Epidemiologists often have to uncover the source of a disease outbreak with only limited information about who is infected. Mathematical models usually assume a complete dataset, but a team reporting in Physical Review Letters demonstrates how to find the source with very little data. Their technique is based on the principles used by telecommunication towers to pinpoint cell phone users, and they demonstrate its effectiveness with real data from a South African cholera outbreak. The system could also work with other kinds of networks to help governments locate contamination sources in water systems or find the leaders in a network of terrorist contacts.

A rumor can spread across a user network on Twitter, just as a disease spreads throughout a network of personal contacts. But there’s a big difference when it comes to tracking down the source: online social networks have volumes of time-stamped data, whereas epidemiologists usually have information from only a fraction of the infected individuals.

To address this problem, Pedro Pinto and his colleagues at the Swiss Federal Institute of Technology in Lausanne (EPFL) developed a model based on the standard network picture for epidemics.
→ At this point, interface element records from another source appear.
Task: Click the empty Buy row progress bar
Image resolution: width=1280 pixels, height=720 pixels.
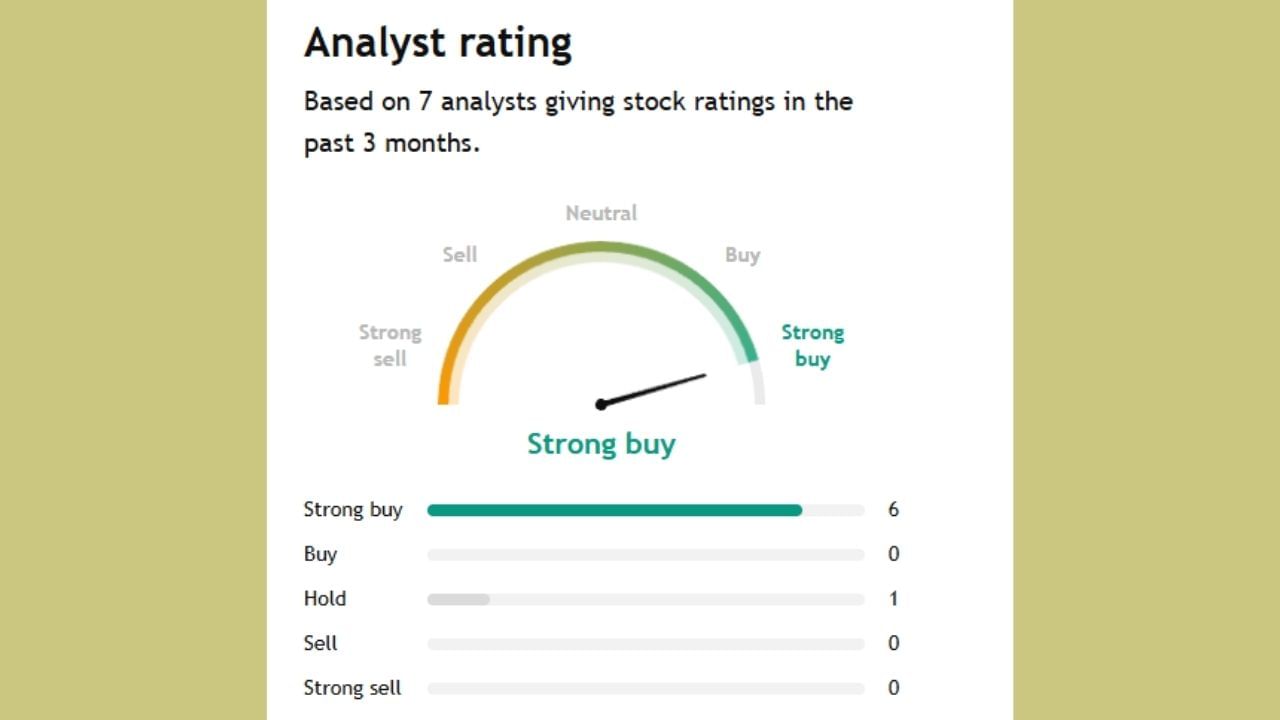Action: pyautogui.click(x=645, y=554)
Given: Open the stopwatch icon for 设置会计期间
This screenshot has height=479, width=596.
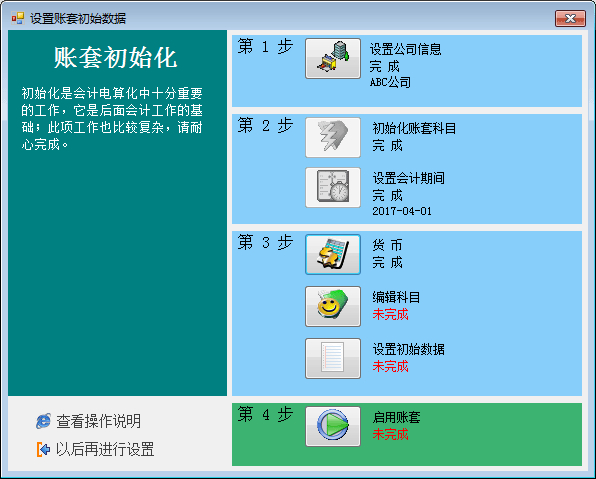Looking at the screenshot, I should click(x=333, y=187).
Individuals are imagined as points, or “nodes,” in a plane, connected by a network of lines. Each node has several lines connecting it to other nodes, and each node can be either infected or uninfected. In the team’s scenario, all nodes begin the process uninfected, and a single source node spreads the infection from neighbor to neighbor, with a random time delay for each transmission. Eventually, every node becomes infected and records both its time of infection and the identity of the infecting neighbor.

To trace back to the source using data from a fraction of the nodes, Pinto and his colleagues adapted methods used in wireless communications networks. When three or more base stations receive a signal from one cell phone, the system can measure the difference in the signal’s arrival time at each base station to triangulate a user’s position. Similarly, Pinto’s team combined the arrival times of the infection at a subset of “observer” nodes to find the source. But in the infection network, a given arrival time could correspond to multiple transmission paths, and the time from one transmission to the next varies randomly. To improve their chances of success, the team used the fact that the source had to be one of a finite set of nodes, unlike a cell phone user, who could have any of an infinite set of coordinates within the coverage area.
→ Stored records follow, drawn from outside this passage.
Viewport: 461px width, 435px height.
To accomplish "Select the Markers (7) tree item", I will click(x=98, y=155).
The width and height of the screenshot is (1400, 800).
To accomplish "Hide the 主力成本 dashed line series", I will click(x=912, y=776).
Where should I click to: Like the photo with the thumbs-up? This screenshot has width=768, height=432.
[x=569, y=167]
The team evaluated their method with four different types of network structures and with two different methods for choosing observer nodes. Each network type is different in the way that it specifies the number of connections between nodes, and all four types are commonly used in network research. For each network type, the researchers either chose observer nodes randomly or chose them from among the nodes with the most connections. They found that choosing observers with many connections proved significantly more effective. For one of the networks, random selection required 25 percent of the nodes to act as observers before the team could determine the source with 90 percent confidence. On the other hand, choosing well-connected observers required information from only 5 percent of the nodes for the same level of confidence.

The team also tested their technique on real data from a South African cholera outbreak that occurred in 2000, using nodes to represent villages connected by a network of rivers. Even when the “observer” villages were chosen randomly and represented just 20 percent of the total, the team predicted the source village to within four jumps. Pinto says his team will further investigate the optimal way to select these villages.
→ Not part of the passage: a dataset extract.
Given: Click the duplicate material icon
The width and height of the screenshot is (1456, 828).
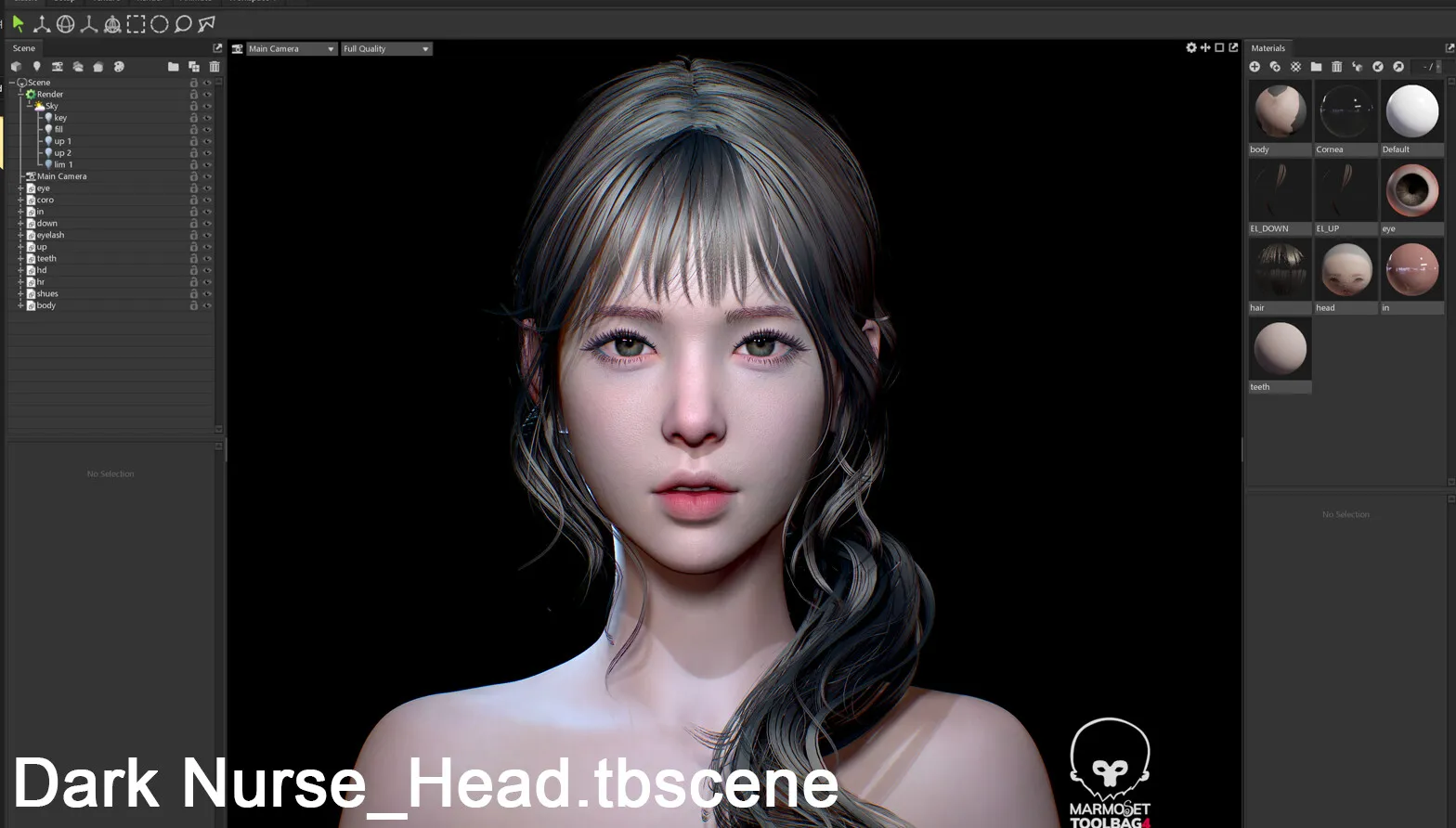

This research lays the groundwork for future epidemiological models on sparse data, says Tauhid Zaman, a network researcher at the Massachusetts Institute of Technology in Cambridge who specializes in source location. Future research could expand on the method to include multiple chains of infection, he adds. Pinto says the technique could also be useful for other network problems, such as tracing a contaminant in a subway system or finding the source of a computer virus.

–Brian Jacobsmeyer

Brian Jacobsmeyer is the science writing intern at APS.